Difatti, se l’attività condotta nel primo anno dall’insediamento può dirsi essenzialmente assorbita dalla ricognizione dell’attuale assetto infrastrutturale e dalla stesura di una prima proiezione delle potenzialità di sviluppo dei porti di Manfredonia, nei seguenti 12 mesi il lavoro dei due commissari ha cominciato a produrre i primi frutti con l’indizione delle prime gare di appalto.
Nel 2007 sono stati affidati all’Enel, che sta per completarli, gli interventi per la riattivazione delle linee di alta e bassa tensione alle utenze del molo industriale. La cooperativa Mucafer, invece, si è aggiudicata la gara per l’esecuzione dei lavori di manutenzione straordinaria del porto commerciale che partiranno il prossimo 5 novembre.
Ad un’altra azienda locale è stato appaltato il rifacimento della segnaletica stradale, orizzontale e verticale, su tutte le banchine e il posizionamento di una sbarra di arresto alla radice del porto altifondali per un più efficiente controllo dei veicoli che vi accedono.
“Alla simile necessità di migliorare il controllo dei mezzi in entrata e in uscita –evidenzia il vicecommissario Capurso- è legata la richiesta della cooperativa cardinale Orsini, responsabile della port security, approvata da questa Autorità, di installare telecamere a circuito chiuso agli ingressi del molo di Ponente e del porto industriale”.
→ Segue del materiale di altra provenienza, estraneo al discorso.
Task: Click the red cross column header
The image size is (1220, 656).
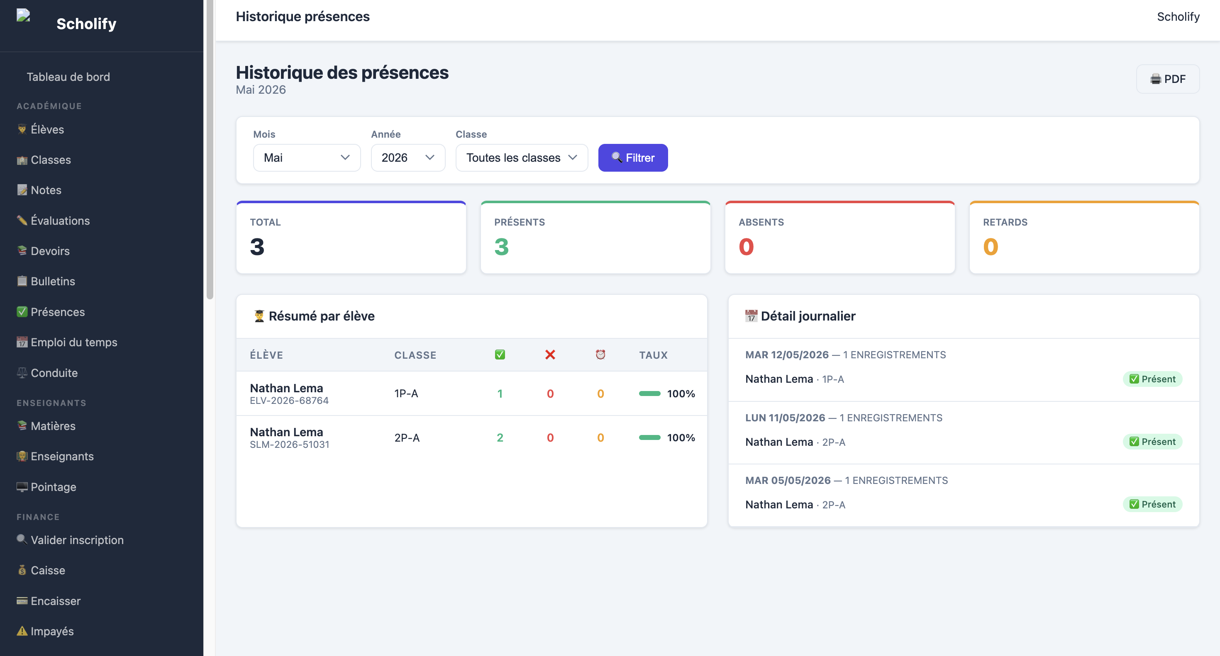Action: tap(550, 355)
“Prima di avviare il dragaggio dei bacini all’interno dei moli, intervento improcrastinabile sul quale abbiamo concentrato in modo particolare la nostra attenzione, l’Autorità Portuale ha incaricato la Geomare srl –aggiunge il commissario Falcone- di portare a termine una serie di rilievi battimetrici e di prelievi di campioni d’acqua per analisi chimiche, fisiche e microbiologiche, propedeutici al dragaggio stesso”.
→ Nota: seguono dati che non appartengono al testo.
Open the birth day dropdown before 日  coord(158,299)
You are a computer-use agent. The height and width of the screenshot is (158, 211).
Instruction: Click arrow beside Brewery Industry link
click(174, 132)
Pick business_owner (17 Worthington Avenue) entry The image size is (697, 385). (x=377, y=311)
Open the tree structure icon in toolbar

Sta per cominciare anche un’attività di ricerca affidata all’Università del Salento – Dipartimento Ingegneria dell’innovazione, nell’ambito del progetto intitolato “studio per individuare linee direttrici di sviluppo e valorizzazione dei porti rientranti nella giurisdizione dell’Autorità Portuale di Manfredonia”.
“Inutile ripetere –conclude Falcone- che questa Autorità Portuale ha ancora un altro anno davanti e altro lavoro da portare a termine nei tempi che non si è data da sola ma che sono stabiliti dal decreto ministeriale che ne ha determinato l’istituzione. Abbiamo considerato dannosa, tanto per gli operatori del mare quanto per l’economia dell’intera città, la corsa a mettere anticipatamente fine a questa esperienza, togliendo a Manfredonia, con l’accorpamento a Bari, la possibilità di gestire in autonomia la propria Autorità Portuale e, soprattutto, di avere un ruolo strategico e centrale in un’Autorità Portuale di Sistema della provincia di Foggia”.